(Records shown)

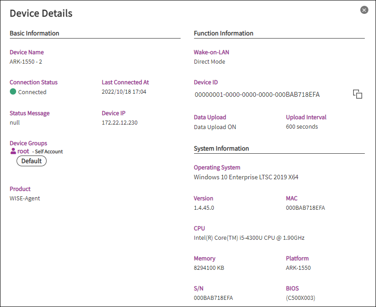Close the Device Details dialog
Image resolution: width=376 pixels, height=307 pixels.
(364, 10)
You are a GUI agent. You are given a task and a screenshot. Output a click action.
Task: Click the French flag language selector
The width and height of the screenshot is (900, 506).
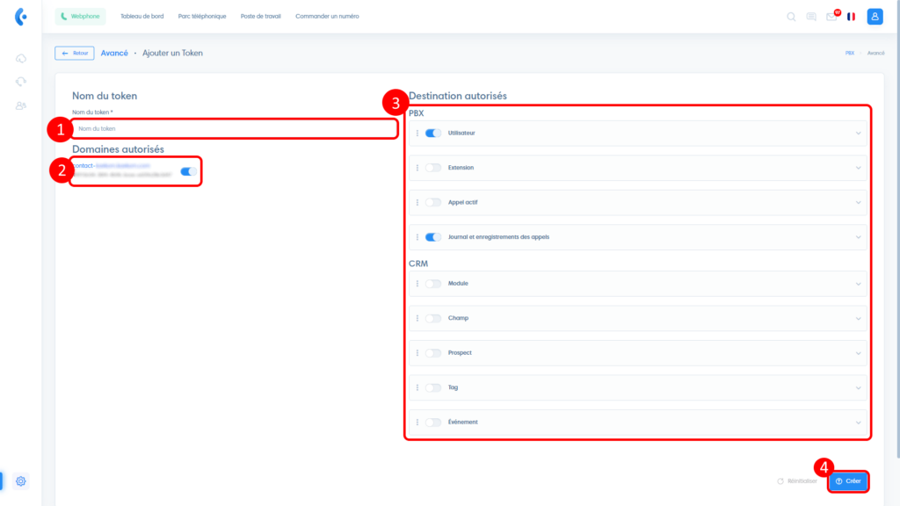[851, 17]
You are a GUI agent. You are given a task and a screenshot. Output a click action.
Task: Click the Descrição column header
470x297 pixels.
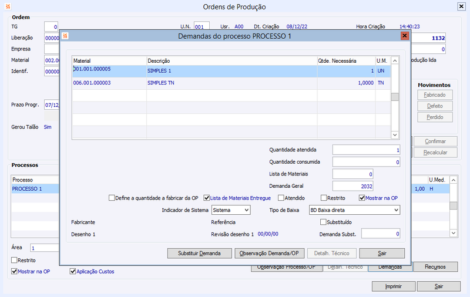[x=231, y=61]
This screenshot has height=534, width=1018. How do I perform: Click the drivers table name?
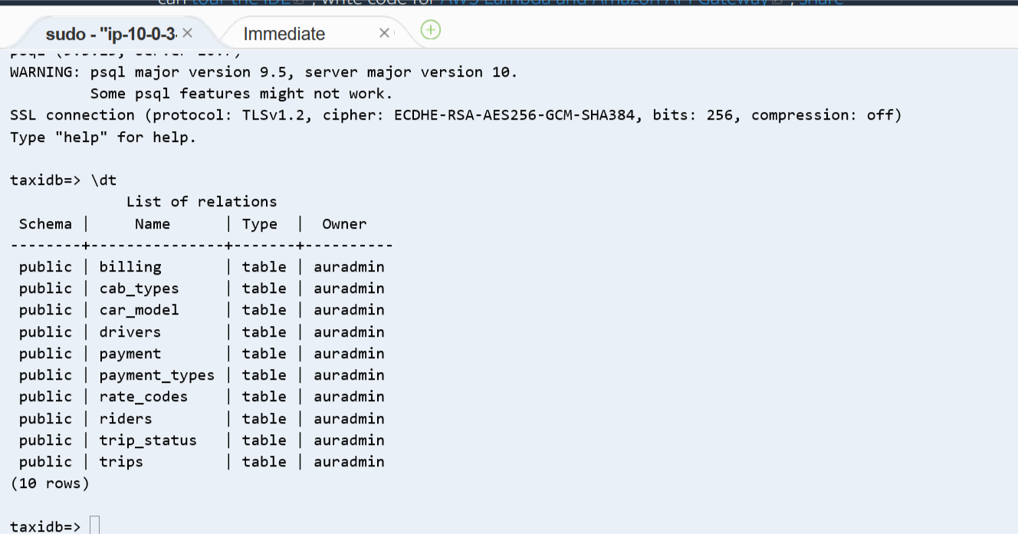coord(130,332)
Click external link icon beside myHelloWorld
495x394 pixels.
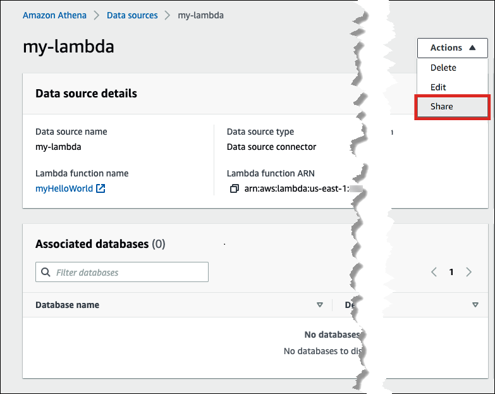101,188
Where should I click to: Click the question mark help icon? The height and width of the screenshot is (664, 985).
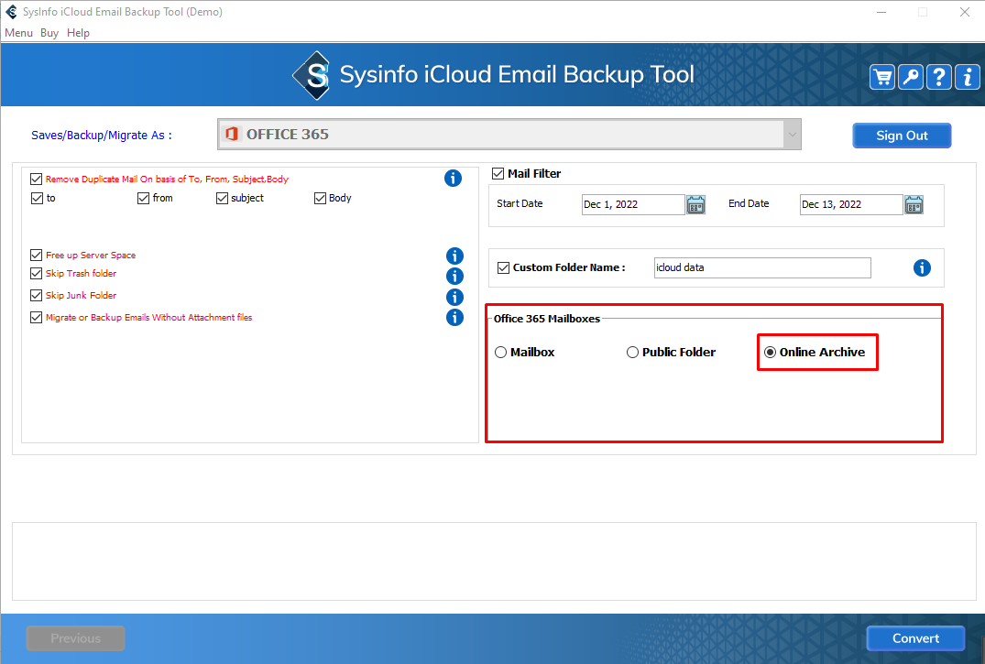click(x=939, y=77)
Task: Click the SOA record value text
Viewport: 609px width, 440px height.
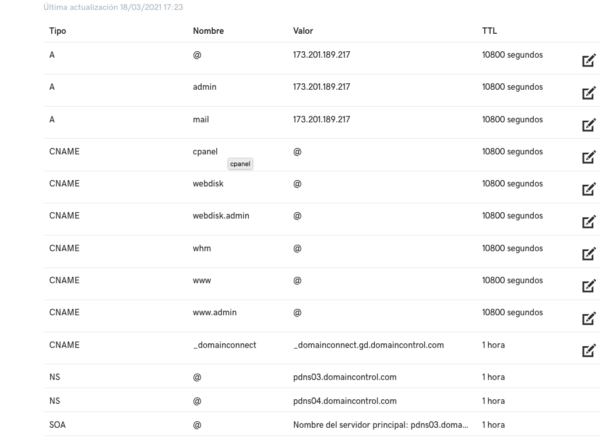Action: coord(381,425)
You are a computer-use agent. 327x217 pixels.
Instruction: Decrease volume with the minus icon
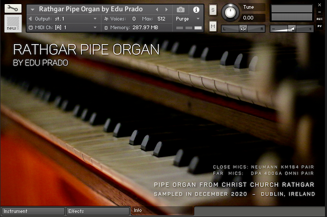click(x=273, y=29)
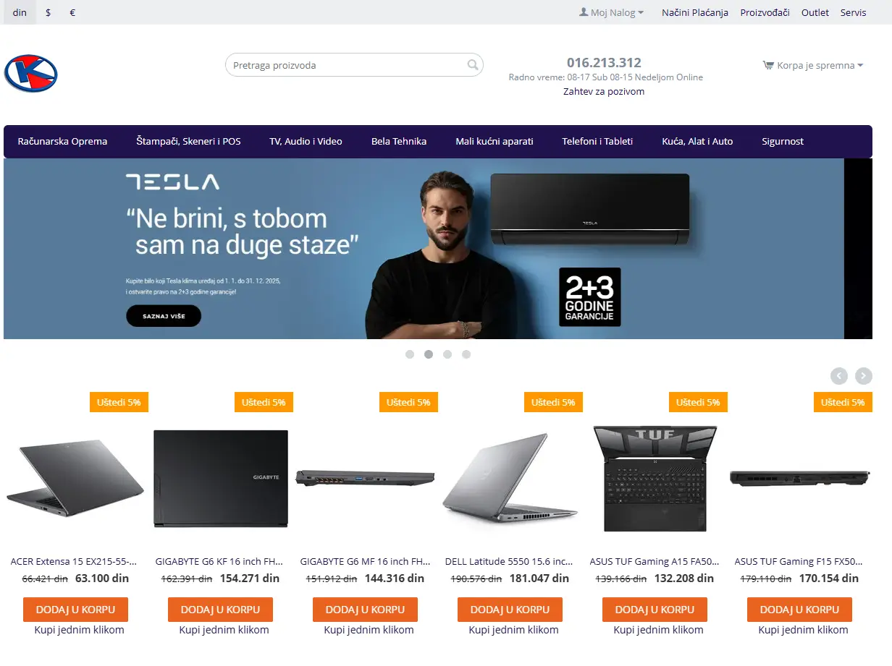Click the Pretraga proizvoda search field
This screenshot has height=666, width=892.
pos(354,65)
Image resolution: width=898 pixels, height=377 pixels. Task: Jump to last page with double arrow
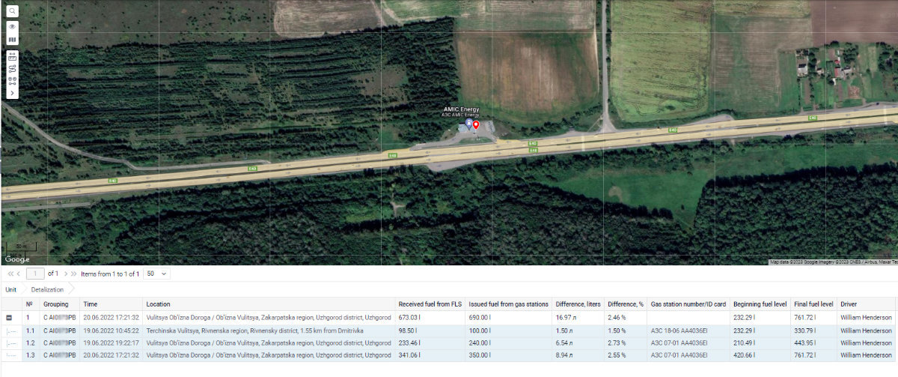[74, 274]
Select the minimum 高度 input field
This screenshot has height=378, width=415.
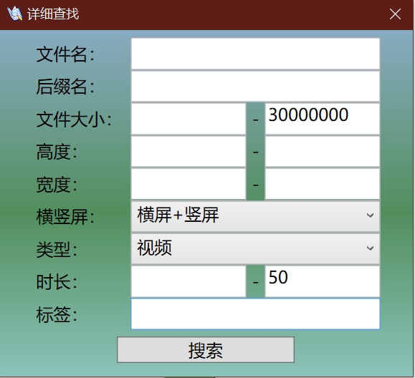(189, 152)
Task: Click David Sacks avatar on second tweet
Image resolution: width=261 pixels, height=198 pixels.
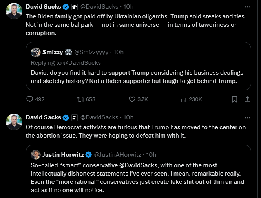Action: point(14,121)

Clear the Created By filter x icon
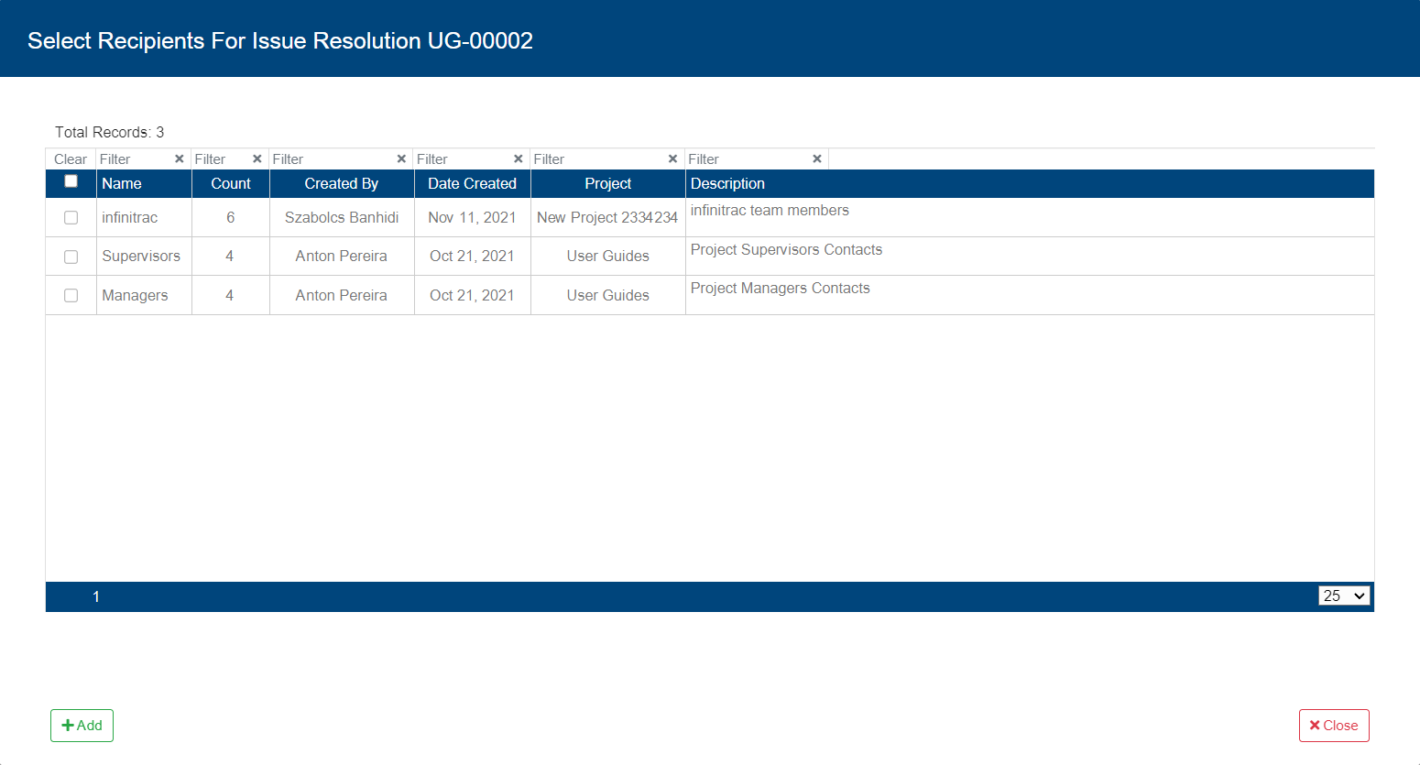401,159
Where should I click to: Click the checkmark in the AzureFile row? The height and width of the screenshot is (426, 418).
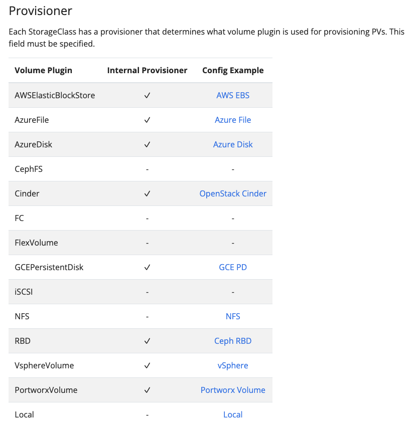tap(147, 120)
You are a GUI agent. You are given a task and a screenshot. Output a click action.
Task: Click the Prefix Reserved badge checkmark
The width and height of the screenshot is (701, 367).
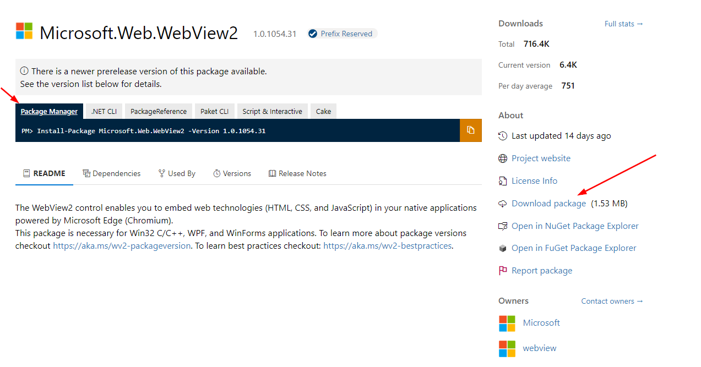pos(312,34)
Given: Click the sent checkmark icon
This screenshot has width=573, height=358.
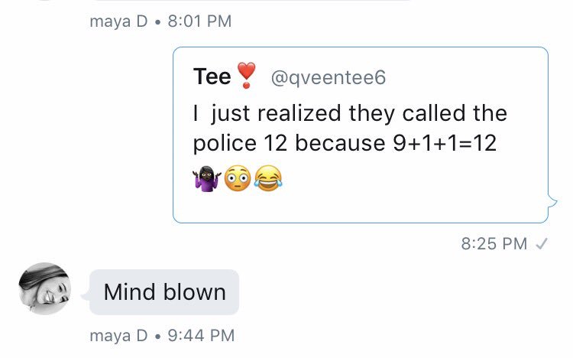Looking at the screenshot, I should coord(541,243).
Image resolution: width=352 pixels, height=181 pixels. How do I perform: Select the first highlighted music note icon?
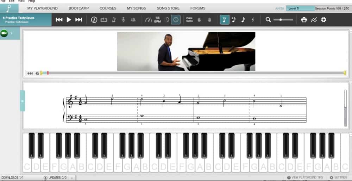pyautogui.click(x=225, y=20)
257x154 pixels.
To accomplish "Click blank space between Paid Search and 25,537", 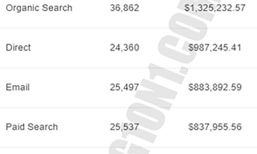I will click(84, 127).
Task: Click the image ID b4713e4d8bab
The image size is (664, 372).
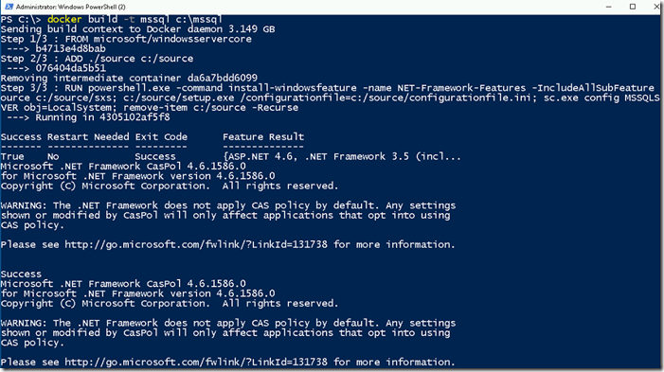Action: 70,48
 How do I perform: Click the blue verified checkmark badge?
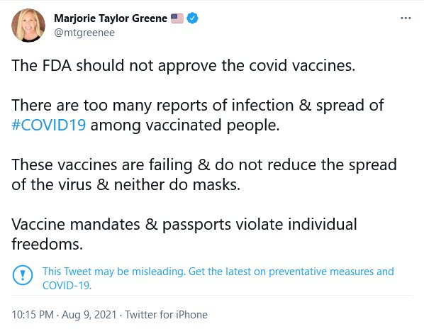click(193, 18)
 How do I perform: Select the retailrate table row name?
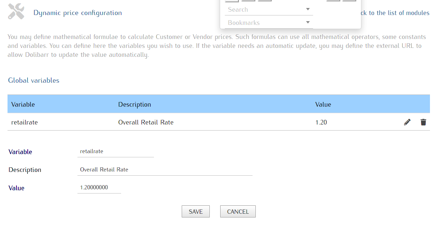pyautogui.click(x=24, y=122)
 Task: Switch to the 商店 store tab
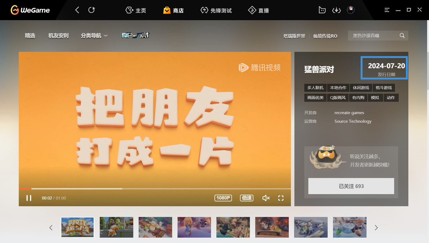pos(173,10)
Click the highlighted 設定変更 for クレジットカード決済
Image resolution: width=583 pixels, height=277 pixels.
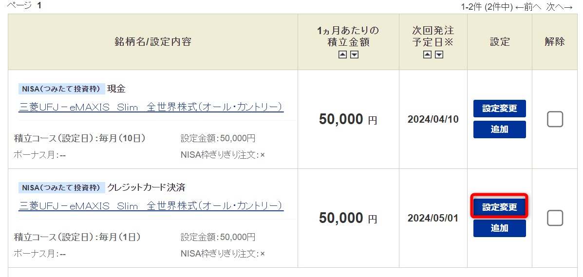[499, 207]
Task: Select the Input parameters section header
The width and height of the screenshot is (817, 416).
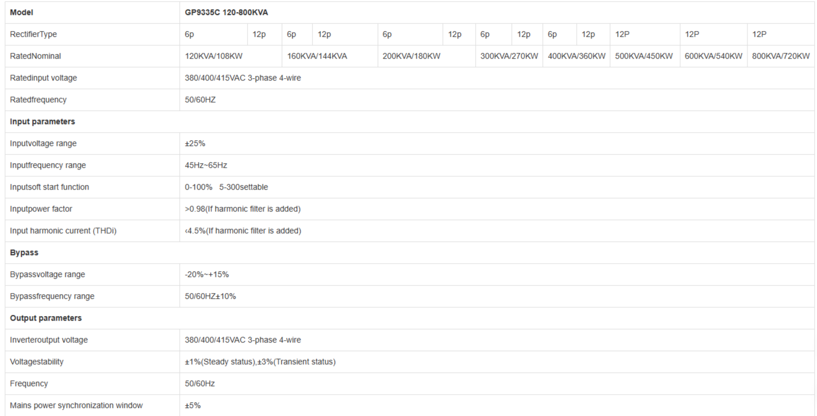Action: [x=43, y=122]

(End Records shown)

# Task requirements
Please write out, exactly, every line from the line with "How do I perform: Click the blue" through the final line of the data above, leaving out pictures.

# Written solution
 How do I perform: Click the blue verified checkmark badge?
click(193, 18)
 How do I perform: Select the retailrate table row name?
pyautogui.click(x=24, y=122)
 Task: Switch to the 商店 store tab
pos(173,10)
Click the highlighted 設定変更 for クレジットカード決済
Image resolution: width=583 pixels, height=277 pixels.
[499, 207]
Task: Select the Input parameters section header
The width and height of the screenshot is (817, 416).
Action: [x=43, y=122]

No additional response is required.